The only wires coming out of mine are the 4 trailer wires-
yellow- left
green- right
brown- brake
white- groud
^im pretty sure I have that right lol


----------



## 02DURAMAX (Dec 27, 2006)

WilliamOak;942469 said:


> The only wires coming out of mine are the 4 trailer wires-
> yellow- left
> green- right
> brown- brake
> ...


Yellow=Left/Brake
Green=Right/Brake
Brown=Running ID Bar( 3 Bar)
White=Ground


----------



## WilliamOak (Feb 11, 2008)

^^ I was pretty close lol


----------



## EGLC (Nov 8, 2007)

WilliamOak;942663 said:


> ^^ I was pretty close lol


yep lol.....mine had 6 wires come out, it was a ***** to figure out which ones did what because 2-red, 2-black, 2-white pita lol


----------



## 02DURAMAX (Dec 27, 2006)

WilliamOak;942663 said:


> ^^ I was pretty close lol


you would of made it work...


----------



## WilliamOak (Feb 11, 2008)

EGLC;942705 said:


> yep lol.....mine had 6 wires come out, it was a ***** to figure out which ones did what because 2-red, 2-black, 2-white pita lol


lol glad mine are pretty damn simple


02DURAMAX;942820 said:


> you would of made it work...


lol, i think you're giving me too much credit.

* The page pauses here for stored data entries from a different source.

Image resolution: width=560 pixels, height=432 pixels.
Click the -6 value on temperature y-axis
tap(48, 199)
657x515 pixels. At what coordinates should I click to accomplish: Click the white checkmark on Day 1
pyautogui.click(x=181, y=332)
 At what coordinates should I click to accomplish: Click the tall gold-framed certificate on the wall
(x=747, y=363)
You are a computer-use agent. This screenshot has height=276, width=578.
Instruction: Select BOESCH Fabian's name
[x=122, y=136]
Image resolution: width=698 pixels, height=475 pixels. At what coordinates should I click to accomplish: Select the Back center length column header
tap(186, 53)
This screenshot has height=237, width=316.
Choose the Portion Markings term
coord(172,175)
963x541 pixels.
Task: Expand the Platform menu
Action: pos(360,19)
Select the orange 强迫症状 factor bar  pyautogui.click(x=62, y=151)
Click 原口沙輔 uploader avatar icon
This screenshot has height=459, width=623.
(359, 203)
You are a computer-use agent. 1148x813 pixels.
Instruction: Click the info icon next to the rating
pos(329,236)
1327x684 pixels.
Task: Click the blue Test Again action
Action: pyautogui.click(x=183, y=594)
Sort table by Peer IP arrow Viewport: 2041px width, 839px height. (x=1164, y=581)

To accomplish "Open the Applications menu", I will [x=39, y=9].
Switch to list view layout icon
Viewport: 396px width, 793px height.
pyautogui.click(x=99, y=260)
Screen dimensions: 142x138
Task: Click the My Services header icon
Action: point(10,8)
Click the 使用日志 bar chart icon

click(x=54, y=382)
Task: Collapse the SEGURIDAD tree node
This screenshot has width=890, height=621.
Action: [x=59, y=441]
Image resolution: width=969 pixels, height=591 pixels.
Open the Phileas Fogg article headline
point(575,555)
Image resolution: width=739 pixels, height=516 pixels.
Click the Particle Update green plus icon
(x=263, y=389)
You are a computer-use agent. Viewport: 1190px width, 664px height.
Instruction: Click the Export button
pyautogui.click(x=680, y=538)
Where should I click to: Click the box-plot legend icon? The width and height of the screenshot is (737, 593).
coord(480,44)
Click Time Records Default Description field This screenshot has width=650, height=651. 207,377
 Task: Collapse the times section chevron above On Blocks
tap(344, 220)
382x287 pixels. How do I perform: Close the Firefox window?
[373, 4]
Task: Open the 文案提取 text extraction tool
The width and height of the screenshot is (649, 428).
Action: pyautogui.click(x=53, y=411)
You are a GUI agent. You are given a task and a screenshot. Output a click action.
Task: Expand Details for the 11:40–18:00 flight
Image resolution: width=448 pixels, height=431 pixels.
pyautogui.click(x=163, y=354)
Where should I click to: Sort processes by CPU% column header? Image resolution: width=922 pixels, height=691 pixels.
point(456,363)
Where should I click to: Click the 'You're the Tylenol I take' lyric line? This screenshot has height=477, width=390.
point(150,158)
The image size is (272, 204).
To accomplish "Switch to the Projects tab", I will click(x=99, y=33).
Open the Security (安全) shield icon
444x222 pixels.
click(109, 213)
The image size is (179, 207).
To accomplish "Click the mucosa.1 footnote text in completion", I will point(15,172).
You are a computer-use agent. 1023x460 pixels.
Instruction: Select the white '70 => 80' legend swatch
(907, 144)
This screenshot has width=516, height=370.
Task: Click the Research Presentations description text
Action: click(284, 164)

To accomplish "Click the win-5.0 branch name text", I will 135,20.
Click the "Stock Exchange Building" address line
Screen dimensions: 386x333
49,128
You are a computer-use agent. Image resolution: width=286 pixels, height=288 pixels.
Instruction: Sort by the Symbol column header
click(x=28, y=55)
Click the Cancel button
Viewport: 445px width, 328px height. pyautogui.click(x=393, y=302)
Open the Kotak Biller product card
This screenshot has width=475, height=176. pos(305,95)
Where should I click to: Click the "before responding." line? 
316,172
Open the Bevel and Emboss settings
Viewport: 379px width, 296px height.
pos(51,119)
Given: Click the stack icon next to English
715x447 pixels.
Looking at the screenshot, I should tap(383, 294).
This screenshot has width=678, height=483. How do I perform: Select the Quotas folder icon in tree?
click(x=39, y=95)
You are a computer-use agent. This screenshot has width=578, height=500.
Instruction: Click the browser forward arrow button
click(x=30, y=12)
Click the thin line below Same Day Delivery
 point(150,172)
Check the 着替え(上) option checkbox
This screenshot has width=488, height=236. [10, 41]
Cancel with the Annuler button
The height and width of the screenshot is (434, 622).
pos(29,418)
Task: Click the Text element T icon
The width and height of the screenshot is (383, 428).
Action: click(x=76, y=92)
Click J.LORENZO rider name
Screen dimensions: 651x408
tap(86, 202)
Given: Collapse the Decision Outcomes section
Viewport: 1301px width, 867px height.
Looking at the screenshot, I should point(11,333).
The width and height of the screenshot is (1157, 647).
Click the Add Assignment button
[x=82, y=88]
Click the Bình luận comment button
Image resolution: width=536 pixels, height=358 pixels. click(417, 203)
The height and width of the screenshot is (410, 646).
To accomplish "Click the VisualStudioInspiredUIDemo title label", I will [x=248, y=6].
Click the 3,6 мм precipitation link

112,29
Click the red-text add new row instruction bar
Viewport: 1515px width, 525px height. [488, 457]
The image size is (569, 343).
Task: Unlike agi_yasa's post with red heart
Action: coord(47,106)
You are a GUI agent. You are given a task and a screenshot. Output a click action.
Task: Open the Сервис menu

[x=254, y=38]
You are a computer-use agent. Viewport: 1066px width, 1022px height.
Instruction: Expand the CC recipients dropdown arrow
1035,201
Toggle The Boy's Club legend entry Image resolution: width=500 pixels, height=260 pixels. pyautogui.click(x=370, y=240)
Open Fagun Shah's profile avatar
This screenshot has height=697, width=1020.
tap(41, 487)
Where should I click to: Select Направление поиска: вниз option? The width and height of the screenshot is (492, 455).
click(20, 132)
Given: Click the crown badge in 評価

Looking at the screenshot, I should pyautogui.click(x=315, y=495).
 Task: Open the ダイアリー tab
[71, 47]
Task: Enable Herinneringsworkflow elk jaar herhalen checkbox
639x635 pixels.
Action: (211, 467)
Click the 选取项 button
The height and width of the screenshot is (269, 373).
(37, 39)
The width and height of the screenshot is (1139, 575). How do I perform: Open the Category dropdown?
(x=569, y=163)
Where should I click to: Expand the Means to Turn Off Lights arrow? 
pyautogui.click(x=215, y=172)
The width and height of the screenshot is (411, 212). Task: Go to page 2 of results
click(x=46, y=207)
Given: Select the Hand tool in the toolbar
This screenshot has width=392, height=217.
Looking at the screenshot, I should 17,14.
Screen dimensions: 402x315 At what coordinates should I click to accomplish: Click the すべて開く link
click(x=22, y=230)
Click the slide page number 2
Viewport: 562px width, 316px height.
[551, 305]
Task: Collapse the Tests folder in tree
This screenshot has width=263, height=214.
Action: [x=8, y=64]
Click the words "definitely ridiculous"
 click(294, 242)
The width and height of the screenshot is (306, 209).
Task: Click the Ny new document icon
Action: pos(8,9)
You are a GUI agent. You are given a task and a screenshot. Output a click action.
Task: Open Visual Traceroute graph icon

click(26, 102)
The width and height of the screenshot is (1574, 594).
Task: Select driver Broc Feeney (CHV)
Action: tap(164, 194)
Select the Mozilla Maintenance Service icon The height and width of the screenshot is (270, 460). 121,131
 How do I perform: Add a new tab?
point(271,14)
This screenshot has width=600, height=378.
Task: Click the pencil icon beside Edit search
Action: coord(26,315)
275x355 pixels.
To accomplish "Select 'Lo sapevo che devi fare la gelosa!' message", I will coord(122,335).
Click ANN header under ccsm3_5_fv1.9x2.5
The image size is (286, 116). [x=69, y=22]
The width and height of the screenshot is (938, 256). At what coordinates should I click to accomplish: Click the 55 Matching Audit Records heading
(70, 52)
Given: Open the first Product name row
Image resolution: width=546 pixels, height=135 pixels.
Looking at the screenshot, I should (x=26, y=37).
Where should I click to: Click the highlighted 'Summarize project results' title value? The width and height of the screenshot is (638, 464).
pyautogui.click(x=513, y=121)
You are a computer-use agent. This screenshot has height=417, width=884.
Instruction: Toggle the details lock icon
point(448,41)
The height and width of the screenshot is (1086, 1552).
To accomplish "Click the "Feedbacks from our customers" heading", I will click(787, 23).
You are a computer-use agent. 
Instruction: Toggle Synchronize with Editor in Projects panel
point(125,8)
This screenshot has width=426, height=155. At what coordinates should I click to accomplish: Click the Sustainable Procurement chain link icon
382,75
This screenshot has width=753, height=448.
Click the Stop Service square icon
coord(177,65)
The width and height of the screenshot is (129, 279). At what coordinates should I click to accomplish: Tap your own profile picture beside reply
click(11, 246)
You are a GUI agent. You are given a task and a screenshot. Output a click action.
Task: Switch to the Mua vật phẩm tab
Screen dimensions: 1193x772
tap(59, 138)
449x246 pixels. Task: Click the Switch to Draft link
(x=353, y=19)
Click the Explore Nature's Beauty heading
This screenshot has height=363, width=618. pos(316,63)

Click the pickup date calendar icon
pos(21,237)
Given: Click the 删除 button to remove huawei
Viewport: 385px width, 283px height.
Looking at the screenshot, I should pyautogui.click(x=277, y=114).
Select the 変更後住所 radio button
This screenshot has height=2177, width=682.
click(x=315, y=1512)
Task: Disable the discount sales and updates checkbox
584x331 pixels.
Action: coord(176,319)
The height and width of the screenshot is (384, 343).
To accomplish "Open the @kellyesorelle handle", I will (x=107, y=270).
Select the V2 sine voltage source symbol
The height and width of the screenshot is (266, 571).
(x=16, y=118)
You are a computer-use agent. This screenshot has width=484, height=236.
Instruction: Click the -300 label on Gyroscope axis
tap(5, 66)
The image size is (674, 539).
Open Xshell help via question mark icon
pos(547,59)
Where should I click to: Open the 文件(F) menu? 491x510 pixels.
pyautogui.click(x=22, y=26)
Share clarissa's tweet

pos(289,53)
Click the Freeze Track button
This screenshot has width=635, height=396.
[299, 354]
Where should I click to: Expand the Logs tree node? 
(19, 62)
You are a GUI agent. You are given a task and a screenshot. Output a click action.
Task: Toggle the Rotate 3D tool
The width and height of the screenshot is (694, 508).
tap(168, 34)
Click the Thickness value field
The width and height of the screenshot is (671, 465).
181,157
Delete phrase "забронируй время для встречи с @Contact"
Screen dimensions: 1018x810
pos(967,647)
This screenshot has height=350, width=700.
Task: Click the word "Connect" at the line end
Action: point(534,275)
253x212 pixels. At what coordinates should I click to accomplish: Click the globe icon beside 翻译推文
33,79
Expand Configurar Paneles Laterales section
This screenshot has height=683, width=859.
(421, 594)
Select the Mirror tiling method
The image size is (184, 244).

On yours how come on the back rack the whole strip lights up when just the running lights are on and on the spreader only 3 of the heads are always on? Am i just ******** or is there something different? lol


----------



## kitn1mcc (Sep 15, 2008)

i would like to see some pics from the inside of the bar. hope you have the cap heatsink on correct and touching the bar frams


----------



## 02DURAMAX (Dec 27, 2006)

kitn1mcc;943132 said:


> i would like to see some pics from the inside of the bar. hope you have the cap heatsink on correct and touching the bar frams


----------



## 02DURAMAX (Dec 27, 2006)

WilliamOak;942868 said:


> lol glad mine are pretty damn simple
> 
> lol, i think you're giving me too much credit.
> 
> On yours how come on the back rack the whole strip lights up when just the running lights are on and on the spreader only 3 of the heads are always on? Am i just ******** or is there something different? lol


the one on the Spreader is a S/T/T/ID Bar and the one on the rack is S/T/T Bar.


----------



## WilliamOak (Feb 11, 2008)

kitn1mcc;943132 said:


> i would like to see some pics from the inside of the bar. hope you have the cap heatsink on correct and touching the bar frams


huh?
You wanna see pics of the inside of my bar?


----------



## kitn1mcc (Sep 15, 2008)

just curious on how it looks rewired with 9000 power supplys

the eb/sl (edge 9000 supplys) were built to have the caps touching the center i beam for heat disapation


----------



## WilliamOak (Feb 11, 2008)

As long as there aren't really any problems I don't anticipate on taking the bar apart anytime soon.


----------



## KL&M Snow Div. (Jan 2, 2009)

Looks good, they did a good job on that random selection too haha.


----------



## ultimate plow (Jul 2, 2002)

Looks good collin. Those leds are blinding straight on.


----------